-- Stored data entries --
------------------------

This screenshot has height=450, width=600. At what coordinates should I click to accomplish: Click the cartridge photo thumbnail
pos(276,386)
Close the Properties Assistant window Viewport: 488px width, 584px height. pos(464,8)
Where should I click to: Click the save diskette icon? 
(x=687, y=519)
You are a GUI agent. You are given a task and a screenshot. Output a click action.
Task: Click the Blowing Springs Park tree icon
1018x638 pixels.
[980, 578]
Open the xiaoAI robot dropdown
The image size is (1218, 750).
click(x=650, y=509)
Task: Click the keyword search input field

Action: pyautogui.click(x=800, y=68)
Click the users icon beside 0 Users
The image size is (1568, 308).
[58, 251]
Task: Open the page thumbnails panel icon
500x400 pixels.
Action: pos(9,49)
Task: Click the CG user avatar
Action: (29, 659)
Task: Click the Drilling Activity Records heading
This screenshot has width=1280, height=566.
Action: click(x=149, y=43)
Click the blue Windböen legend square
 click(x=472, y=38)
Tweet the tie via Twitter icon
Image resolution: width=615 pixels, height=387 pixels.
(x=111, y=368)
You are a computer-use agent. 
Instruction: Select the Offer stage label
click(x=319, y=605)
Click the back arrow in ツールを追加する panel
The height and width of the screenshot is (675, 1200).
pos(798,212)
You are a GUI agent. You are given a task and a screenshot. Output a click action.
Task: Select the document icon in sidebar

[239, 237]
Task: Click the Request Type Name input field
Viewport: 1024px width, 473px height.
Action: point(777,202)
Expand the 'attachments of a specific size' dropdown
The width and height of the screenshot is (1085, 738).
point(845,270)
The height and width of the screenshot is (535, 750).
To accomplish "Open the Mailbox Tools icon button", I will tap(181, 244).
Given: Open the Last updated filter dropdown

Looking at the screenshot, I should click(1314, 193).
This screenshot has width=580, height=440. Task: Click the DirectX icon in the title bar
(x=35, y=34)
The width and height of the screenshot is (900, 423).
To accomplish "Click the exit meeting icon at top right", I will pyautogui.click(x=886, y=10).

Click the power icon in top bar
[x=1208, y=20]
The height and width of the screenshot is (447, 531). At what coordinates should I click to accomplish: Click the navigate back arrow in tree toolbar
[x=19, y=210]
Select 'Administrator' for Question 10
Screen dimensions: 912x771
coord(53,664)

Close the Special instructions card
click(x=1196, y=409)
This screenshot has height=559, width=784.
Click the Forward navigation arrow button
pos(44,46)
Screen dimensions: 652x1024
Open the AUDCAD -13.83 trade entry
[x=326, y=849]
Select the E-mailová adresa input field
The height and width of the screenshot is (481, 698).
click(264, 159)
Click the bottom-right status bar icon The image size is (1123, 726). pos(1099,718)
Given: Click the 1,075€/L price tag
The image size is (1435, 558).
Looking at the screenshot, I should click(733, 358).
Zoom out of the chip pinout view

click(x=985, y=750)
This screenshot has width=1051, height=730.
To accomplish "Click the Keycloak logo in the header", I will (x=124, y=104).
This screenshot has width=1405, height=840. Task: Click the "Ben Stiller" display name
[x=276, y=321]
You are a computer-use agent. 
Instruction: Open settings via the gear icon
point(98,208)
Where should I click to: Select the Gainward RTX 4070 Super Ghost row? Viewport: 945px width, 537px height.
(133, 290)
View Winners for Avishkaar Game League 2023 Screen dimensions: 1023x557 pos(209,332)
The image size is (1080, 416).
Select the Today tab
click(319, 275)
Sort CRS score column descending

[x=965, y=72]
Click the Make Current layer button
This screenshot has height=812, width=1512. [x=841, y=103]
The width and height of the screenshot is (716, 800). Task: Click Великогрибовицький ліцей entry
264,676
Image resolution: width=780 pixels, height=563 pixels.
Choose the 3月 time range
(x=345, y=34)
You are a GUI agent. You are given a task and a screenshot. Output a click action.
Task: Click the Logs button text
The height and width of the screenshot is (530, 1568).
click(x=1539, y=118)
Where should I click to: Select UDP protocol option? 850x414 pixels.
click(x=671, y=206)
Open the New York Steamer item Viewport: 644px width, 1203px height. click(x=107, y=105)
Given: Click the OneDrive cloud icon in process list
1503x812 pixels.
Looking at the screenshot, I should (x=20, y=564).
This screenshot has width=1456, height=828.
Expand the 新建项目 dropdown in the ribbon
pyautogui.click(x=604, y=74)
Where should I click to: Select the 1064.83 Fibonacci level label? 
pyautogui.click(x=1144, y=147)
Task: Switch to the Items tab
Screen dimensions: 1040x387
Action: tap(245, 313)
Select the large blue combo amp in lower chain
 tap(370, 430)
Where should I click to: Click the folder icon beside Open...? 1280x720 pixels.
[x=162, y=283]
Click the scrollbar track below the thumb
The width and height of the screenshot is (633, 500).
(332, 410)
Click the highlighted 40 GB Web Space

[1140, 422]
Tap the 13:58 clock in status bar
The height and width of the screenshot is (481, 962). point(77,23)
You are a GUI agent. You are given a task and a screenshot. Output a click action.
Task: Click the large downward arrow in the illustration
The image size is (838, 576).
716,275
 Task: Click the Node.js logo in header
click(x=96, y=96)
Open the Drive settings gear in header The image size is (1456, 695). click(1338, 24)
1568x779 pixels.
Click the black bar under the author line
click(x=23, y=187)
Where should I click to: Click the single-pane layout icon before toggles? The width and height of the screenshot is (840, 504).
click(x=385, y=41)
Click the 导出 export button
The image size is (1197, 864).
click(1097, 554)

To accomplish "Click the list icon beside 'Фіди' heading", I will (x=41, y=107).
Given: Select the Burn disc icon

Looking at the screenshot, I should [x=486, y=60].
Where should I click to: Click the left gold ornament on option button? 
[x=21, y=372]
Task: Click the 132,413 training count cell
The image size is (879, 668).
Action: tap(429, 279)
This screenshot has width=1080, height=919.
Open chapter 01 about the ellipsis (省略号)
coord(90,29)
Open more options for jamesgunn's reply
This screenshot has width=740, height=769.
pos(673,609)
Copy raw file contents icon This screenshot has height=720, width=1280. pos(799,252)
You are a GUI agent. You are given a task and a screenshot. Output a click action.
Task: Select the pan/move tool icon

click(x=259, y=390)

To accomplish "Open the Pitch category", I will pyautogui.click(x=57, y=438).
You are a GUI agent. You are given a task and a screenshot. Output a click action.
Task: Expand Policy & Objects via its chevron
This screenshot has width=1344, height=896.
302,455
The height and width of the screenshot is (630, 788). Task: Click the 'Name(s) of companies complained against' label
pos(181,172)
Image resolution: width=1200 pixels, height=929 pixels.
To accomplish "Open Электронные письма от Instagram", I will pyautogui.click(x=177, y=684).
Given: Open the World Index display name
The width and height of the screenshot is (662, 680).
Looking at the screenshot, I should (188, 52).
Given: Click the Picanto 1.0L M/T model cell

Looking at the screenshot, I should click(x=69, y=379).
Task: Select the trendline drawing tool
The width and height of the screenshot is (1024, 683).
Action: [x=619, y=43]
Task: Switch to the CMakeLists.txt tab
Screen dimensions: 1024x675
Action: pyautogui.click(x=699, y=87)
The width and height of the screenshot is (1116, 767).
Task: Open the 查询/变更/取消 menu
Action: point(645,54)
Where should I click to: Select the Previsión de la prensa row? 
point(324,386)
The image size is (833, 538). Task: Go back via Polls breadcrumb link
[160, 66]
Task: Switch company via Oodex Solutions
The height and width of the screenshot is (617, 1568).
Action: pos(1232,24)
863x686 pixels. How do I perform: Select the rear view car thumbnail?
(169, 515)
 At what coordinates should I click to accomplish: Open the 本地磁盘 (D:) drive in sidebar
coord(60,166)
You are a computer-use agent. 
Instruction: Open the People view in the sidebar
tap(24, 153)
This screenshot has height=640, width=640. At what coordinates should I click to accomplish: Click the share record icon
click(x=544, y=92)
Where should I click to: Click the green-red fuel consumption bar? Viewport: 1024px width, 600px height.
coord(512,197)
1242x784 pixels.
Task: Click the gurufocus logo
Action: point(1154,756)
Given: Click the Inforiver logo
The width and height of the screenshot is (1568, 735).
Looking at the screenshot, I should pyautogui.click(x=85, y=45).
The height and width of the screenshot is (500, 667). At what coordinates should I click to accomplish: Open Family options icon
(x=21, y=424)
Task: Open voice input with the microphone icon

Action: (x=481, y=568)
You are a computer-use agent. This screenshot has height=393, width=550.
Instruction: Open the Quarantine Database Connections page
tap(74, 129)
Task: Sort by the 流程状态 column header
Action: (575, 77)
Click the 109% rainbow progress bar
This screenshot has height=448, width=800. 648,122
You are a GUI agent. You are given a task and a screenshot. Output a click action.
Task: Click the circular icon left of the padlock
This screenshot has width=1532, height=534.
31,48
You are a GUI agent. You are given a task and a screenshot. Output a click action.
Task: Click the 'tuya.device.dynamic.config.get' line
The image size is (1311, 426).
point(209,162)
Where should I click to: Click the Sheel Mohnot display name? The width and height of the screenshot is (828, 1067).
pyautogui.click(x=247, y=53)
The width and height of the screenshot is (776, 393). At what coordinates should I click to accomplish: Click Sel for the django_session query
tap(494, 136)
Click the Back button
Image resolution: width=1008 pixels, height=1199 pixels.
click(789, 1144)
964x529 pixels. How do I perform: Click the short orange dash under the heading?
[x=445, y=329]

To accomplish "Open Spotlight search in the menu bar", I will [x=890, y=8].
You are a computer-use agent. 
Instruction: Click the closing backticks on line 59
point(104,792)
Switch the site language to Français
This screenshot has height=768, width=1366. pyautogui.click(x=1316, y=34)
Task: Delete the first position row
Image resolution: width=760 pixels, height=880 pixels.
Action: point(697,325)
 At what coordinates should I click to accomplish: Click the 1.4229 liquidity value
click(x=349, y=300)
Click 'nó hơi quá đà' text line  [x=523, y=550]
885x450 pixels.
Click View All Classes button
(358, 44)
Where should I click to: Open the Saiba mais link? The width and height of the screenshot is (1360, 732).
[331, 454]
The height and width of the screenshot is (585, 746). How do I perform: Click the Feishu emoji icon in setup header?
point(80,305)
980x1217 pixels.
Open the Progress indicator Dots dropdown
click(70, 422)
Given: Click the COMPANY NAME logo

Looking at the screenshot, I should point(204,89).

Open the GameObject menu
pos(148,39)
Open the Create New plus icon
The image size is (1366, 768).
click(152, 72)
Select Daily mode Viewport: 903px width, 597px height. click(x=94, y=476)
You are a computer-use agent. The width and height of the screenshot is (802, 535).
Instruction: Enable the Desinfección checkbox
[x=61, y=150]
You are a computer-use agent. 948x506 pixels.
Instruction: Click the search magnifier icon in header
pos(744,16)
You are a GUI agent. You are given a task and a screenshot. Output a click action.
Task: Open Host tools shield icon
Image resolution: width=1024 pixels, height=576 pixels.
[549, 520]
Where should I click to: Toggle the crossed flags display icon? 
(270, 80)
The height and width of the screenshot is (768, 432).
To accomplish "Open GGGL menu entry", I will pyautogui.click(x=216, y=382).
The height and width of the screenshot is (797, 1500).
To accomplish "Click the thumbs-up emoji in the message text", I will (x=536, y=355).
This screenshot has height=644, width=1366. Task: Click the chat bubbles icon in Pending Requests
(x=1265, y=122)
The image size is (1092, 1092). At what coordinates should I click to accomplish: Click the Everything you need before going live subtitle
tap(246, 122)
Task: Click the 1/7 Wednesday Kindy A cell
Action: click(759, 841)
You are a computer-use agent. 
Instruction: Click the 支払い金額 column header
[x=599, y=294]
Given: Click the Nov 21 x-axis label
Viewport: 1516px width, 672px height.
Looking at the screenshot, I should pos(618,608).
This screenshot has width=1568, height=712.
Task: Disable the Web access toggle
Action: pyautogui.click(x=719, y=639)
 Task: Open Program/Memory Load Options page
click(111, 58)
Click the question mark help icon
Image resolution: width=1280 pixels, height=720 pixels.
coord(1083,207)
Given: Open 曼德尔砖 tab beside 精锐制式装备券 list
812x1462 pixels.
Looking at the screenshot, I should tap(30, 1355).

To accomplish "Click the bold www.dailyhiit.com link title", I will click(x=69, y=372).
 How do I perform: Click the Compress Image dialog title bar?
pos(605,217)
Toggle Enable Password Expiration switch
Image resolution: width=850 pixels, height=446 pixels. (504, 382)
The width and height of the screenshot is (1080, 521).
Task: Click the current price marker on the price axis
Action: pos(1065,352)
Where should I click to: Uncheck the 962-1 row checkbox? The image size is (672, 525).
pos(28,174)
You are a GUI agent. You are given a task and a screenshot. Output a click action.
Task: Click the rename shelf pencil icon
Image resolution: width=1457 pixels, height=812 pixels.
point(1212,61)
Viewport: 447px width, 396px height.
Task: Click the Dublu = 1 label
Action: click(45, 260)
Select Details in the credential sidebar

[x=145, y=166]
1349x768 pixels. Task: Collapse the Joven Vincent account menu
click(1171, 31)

------------------------

-- REQUIRED ACTION --
Select every line above that contains the word "right", and copy it.

-- ANSWER TO THE PROBLEM --
To accomplish "Click the exit meeting icon at top right", I will pyautogui.click(x=886, y=10).
Click the bottom-right status bar icon The image size is (1123, 726). pos(1099,718)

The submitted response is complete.